Note: Datset donated by Ron Kohavi and Barry Becker, from the article "Scaling Up the Accuracy of Naive-Bayes Classifiers: A Decision-Tree Hybrid". Small changes to the dataset have been made, such as removing the
'fnlwgt'feature and records with missing or ill-formatted entries.
Before this data can be used for modeling and application to machine learning algorithms, it must be cleaned, formatted, and structured.
Factor names with special characters, like -, can cause issues, so a cleaning may prove helpful.
Working with categorical variables often involves transforming strings to some other value, frequently 0 or 1 for binomial factors, and {X = x_{0}, x_{1}, ..., x_{n} | 0, 1, .. n} multinomial.
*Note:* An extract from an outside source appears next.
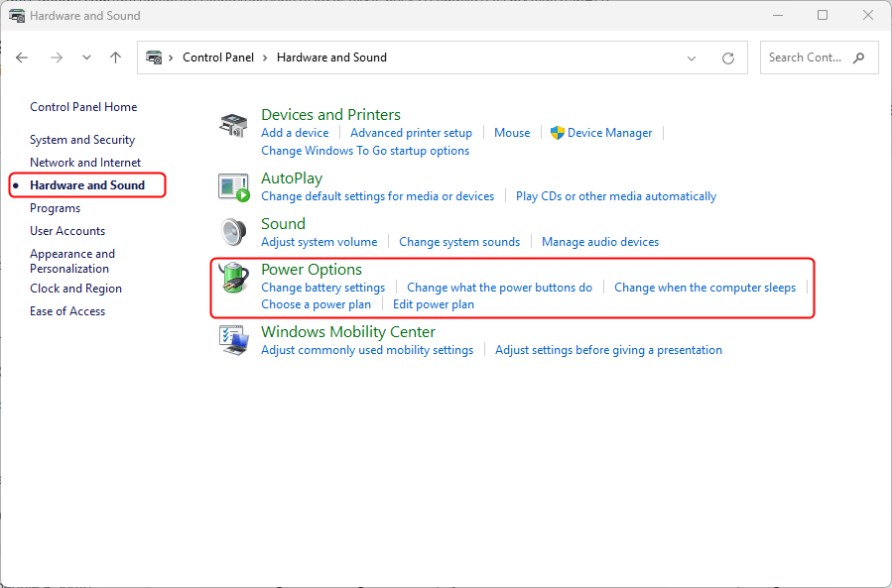Click in the Search Control Panel field
The height and width of the screenshot is (588, 892).
pyautogui.click(x=804, y=58)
These values may be ordinal (i.e. values with relationships that can be compared as a ranking, e.g. worst, better, best), or nominal (i.e. values indicate a state, e.g. blue, green, yellow).
For training an algorithm, it is useful to separate the label, or dependent variable ($Y$) from the rest of the data training_features, or independent variables ($X$).
The features capital_gain and capital_loss are positively skewed (i.e. have a long tail in the positive direction).
To reduce this skew, a logarithmic transformation, $\tilde x = \ln\left(x\right)$, can be applied. This transformation will reduce the amount of variance and pull the mean closer to the center of the distribution.
Why does this matter: The extreme points may affect the performance of the predictive model.
Why care: We want an easily discernible relationship between the independent and dependent variables; the skew makes that more complicated.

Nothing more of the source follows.